NECİD,  İRAN,  IRAK   HAKKINDA    PEYGAMBER’İMİZİN   BİR   MU’CİZESİ!...

Sa’d  İbn-i  Ebî  Vakkâs  radiya’llâhu  anh, Veda  Haccı  esnasında, ağır  bir  hastalık  geçirmiş, Peygamber’imizin  kendisini  ziyaretinde, “ Ey  Allah’ın  Resûlü! Siz  Medine’ye  döneceksiniz,  ben  buralarda  kalacağım  ve  öleceğim. Bir oğlum’dan  başka  varisim  yoktur,  ne  buyurursunuz, Malımın  üçte  ikisini  veya  yarısını  tasadduk  edeyim  mi? Resûlu’llâh  Hayır,  buyurunca  öyleyse,  üçte  birini  tasadduk  edeyim, Resûlu’llâh,  o da  çok  ve  büyük.  Hem  sonra  sen  bizden  geri  kalamazsın, sonra  öyle  zannediyorum  ki, sen  uzun  zaman  yaşayacaksın,  senden  bir  takım  kavimler  istifade  edecek,  başka  bir  takım kavimler  de  zarar  görecektir.

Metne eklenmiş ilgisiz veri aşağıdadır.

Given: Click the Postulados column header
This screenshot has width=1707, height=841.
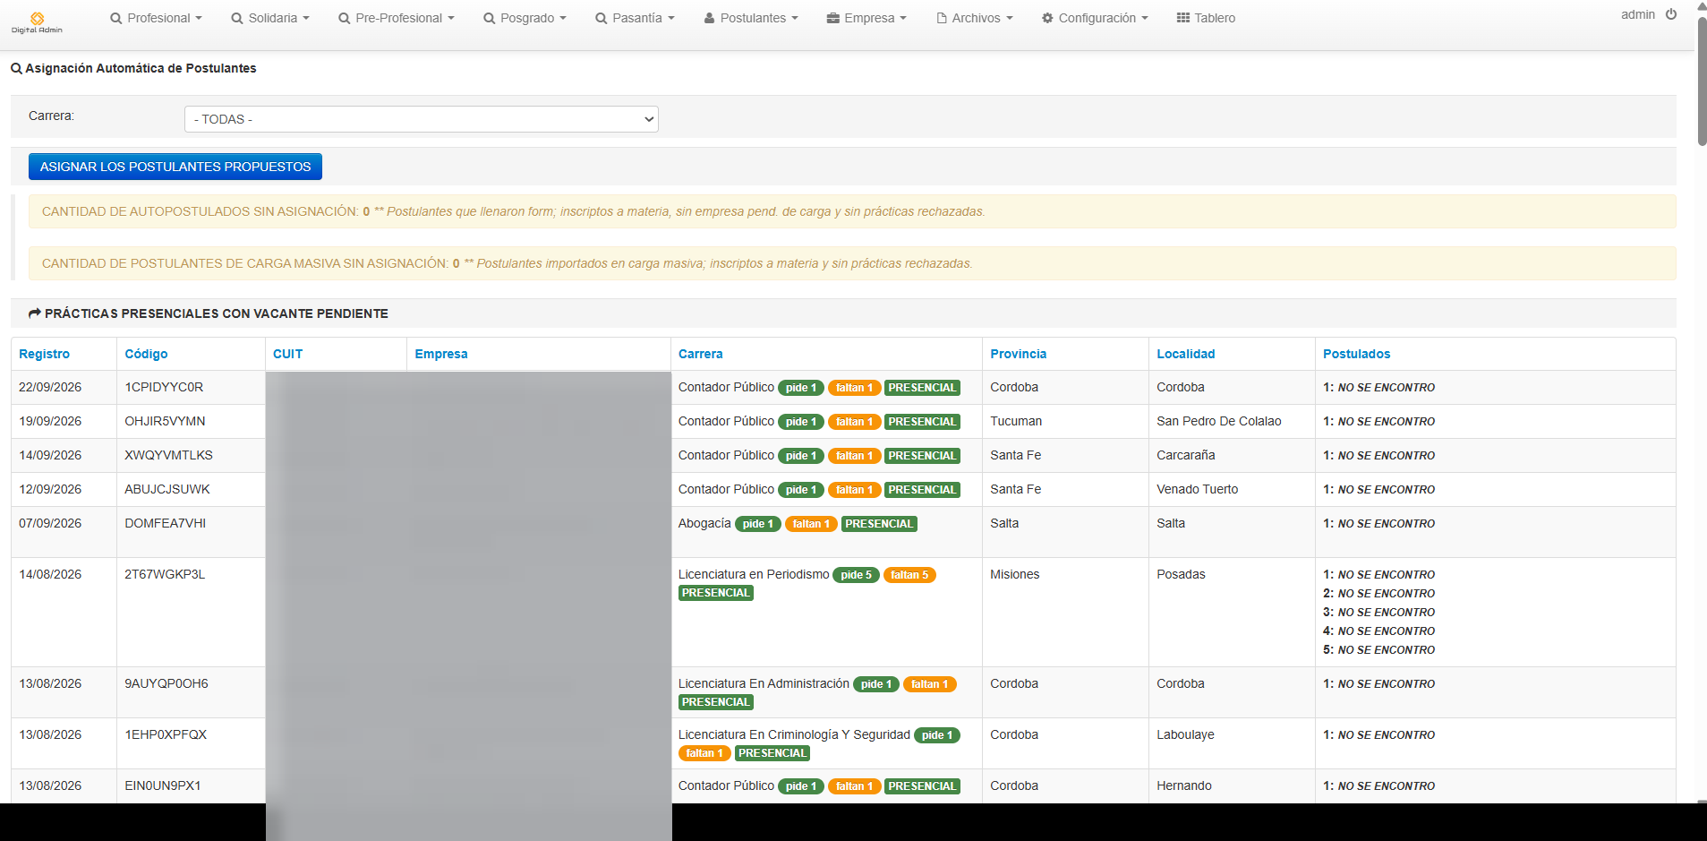Looking at the screenshot, I should (x=1356, y=354).
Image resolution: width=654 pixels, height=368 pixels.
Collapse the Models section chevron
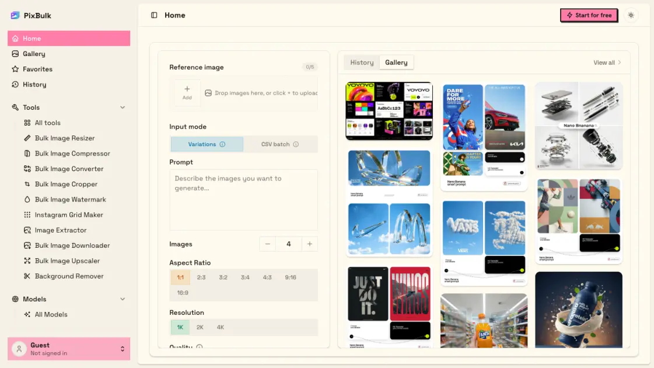[123, 299]
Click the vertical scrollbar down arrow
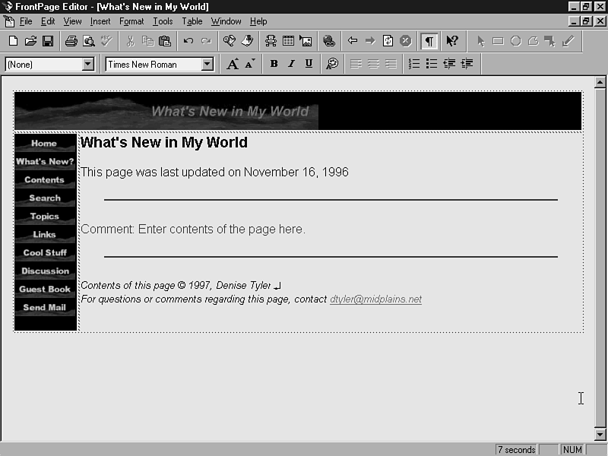 (x=600, y=435)
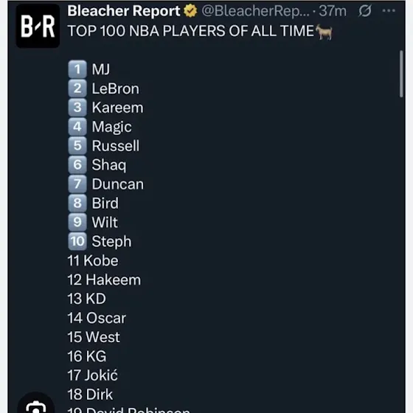Click the 37m timestamp link
413x413 pixels.
(x=333, y=11)
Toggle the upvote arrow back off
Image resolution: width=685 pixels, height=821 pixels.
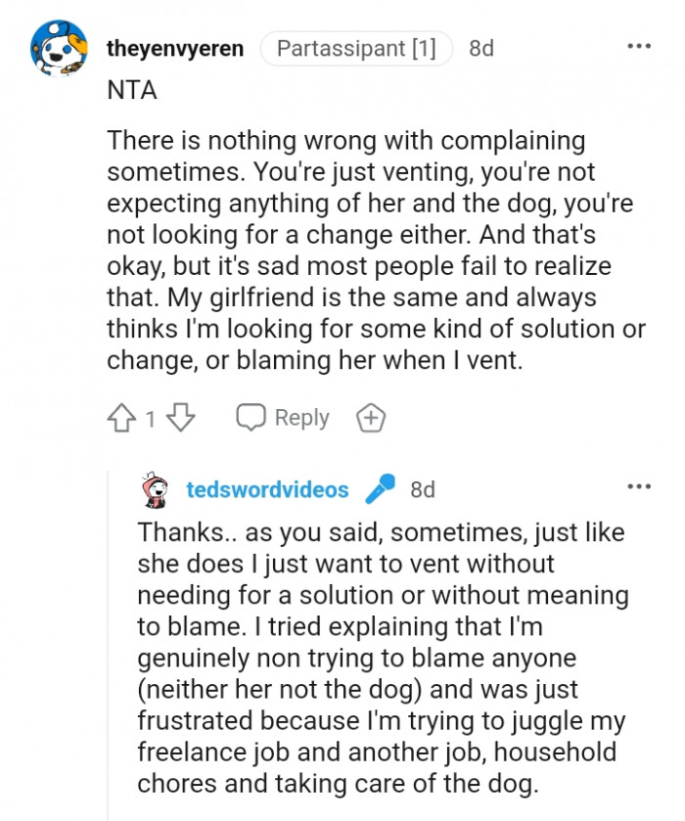[x=120, y=417]
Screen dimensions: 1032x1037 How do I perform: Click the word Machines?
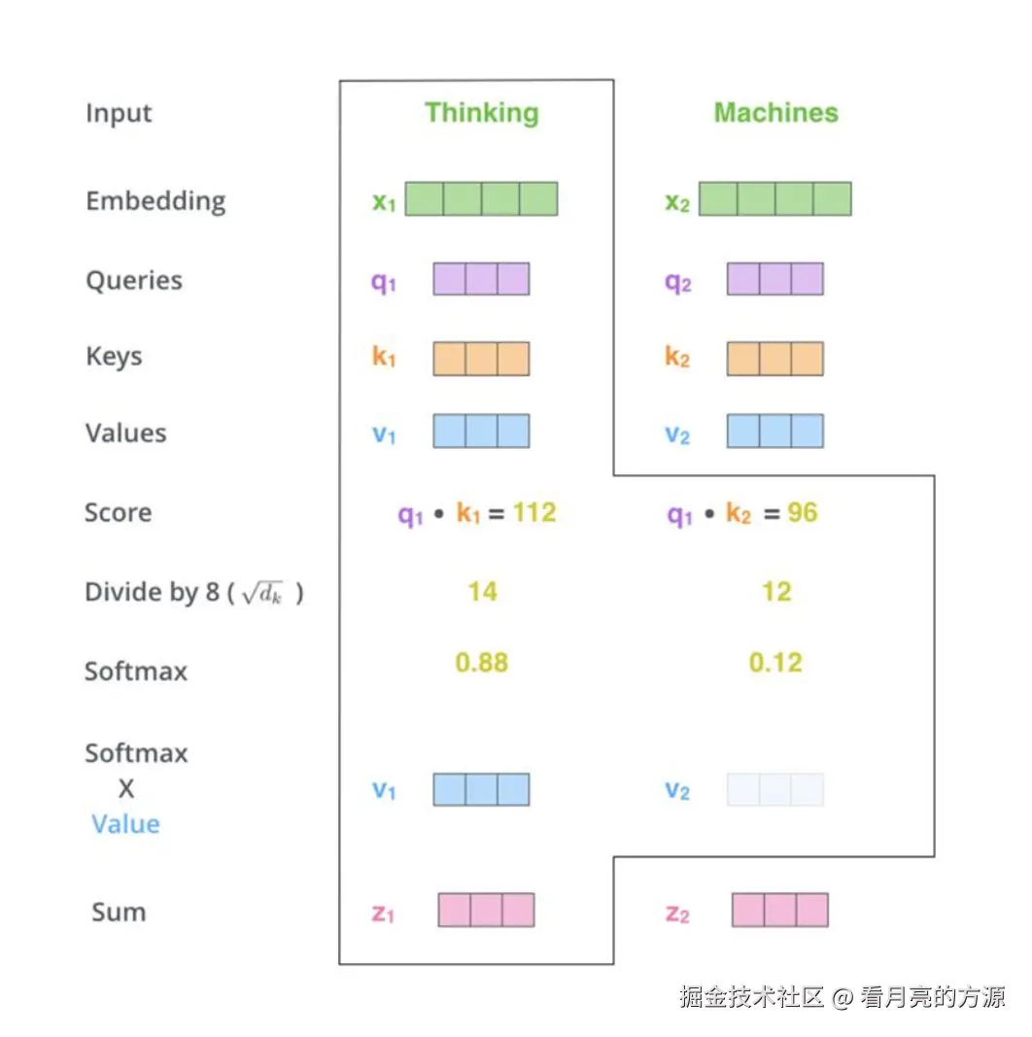tap(776, 113)
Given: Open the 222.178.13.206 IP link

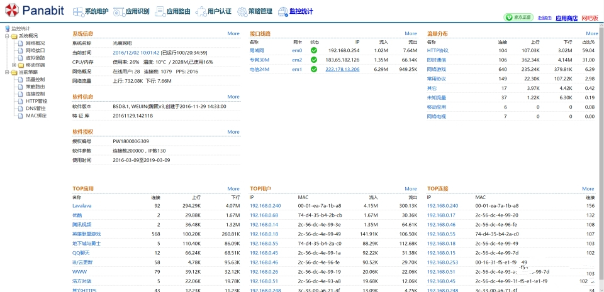Looking at the screenshot, I should (342, 69).
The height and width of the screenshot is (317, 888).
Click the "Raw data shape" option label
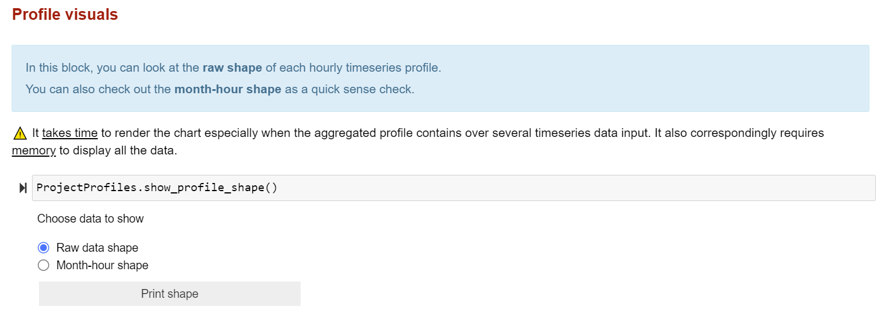[x=97, y=248]
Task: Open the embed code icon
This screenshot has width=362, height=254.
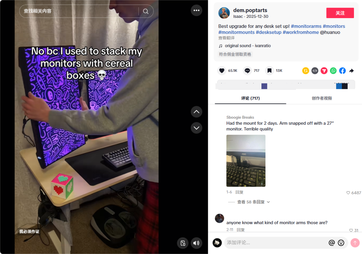Action: pyautogui.click(x=315, y=71)
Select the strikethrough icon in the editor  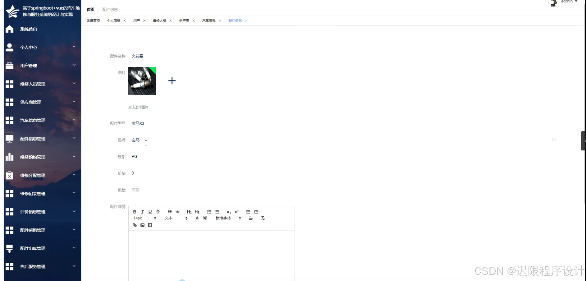coord(158,212)
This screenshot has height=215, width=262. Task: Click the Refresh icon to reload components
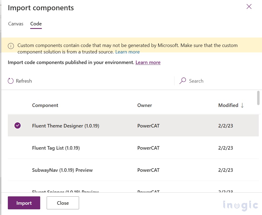point(11,81)
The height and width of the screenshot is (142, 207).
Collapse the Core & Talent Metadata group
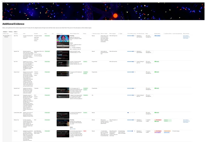pos(4,36)
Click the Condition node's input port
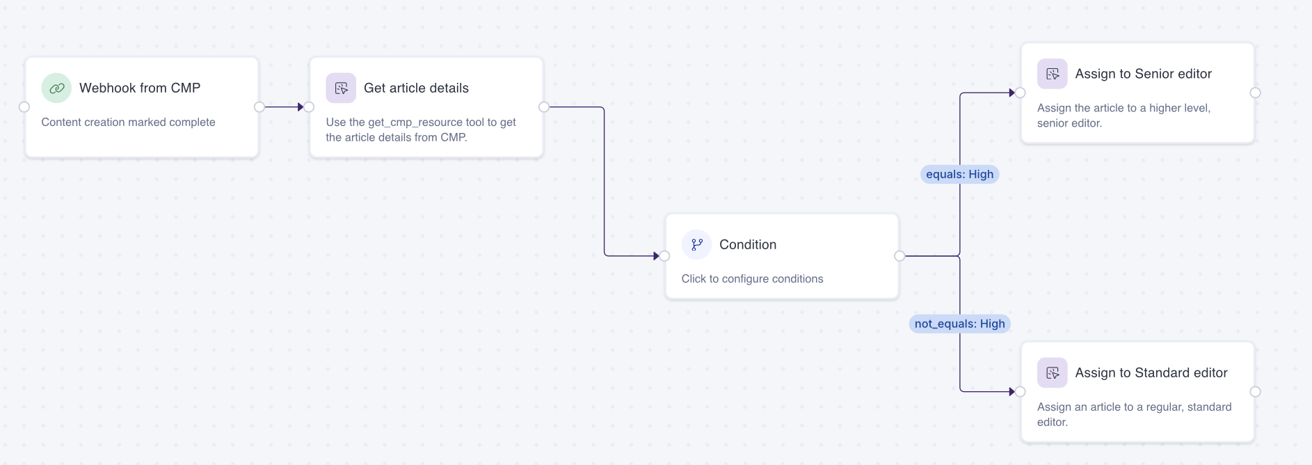 [x=664, y=256]
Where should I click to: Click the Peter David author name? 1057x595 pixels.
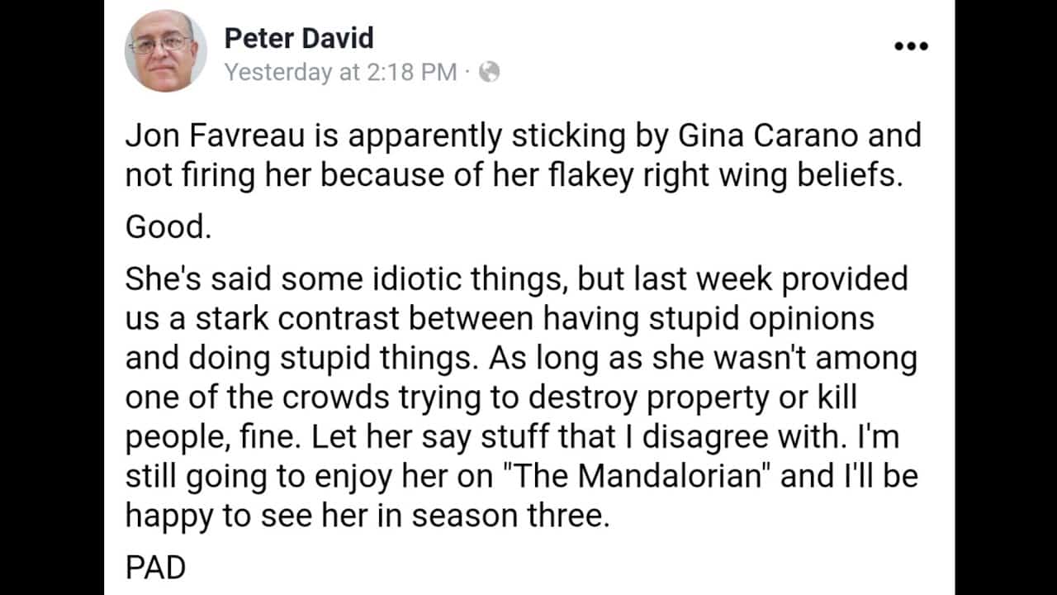point(298,38)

Mealini  ve  şerh’lerini  vermekt  olduğumuz  bu  hadis-i  Şerifte, Sevgili,  Peygamber’imizin   bir  mu’cizesine  şahid  oluyoruz: Şöyleki, Veda  Haccı  esnasında,  Mekke’de  ağır  hasta  olan  Sa’d  İbn-i  Ebî  vakkâs  o  günlerde  Babası  İbn-i  Havle’nin  vefatı  üzerine,  hayatından  ümidini  kestiği  ve  vasiyet   etmeye  başladığı  sırada:  “ Yâ  Resûle’llâh!  Siz  Ashâb  ile  Mmedine’ye  gideceksiniz  de  ben  buralarda  ölüp  kalacak  mıyım?  Diye  ümidsiz  bir  halde  sorduğunda  Resûl-i  Ekrem  “ Hayır!  Yaşayacaksın.  Hem  de  çok  yaşayacaksın  da  senin  hayatından  ba’zı  kimseler  müstefid olacak( istifade  edecek),  ba’zıları  da  zarar  görecektir,”  buyurmuştu.  Hakîkaten,  Sa’d  İbn-i  Ebî  Vakkâs’ın  bu  tarihten  sonra   daha  kırk  beş  sene  yaşadığını  daha  önce  bildirmiştik. Hadis  şarih’lerinden  İbn-i  Battâl  şöyle  demiştir:  “  Sa’d  İbn-i  Ebî  Vakkâs,  Irak  Emirliğine  ta’yin  edildiğinde,  Irak  da  bir  takım  kabile’lerin  irtidat  ettiklerini(  dinden  tekrar  küfre  döndüklerini)  görmüş,  tesbit  etmiş,  bunların  tevbe  etmeleri  ve  din-i  İslâm’a  rücu’  etmeleri( dönmeleri)ni  kendilerinden  istemişti. Bunlardan  bir  kısmı  tevbe  edip,  emniyyete  nail  olmuş  bir  kısmı  da  irtidatlarında  ısrar  edip  zarar  görmüştü.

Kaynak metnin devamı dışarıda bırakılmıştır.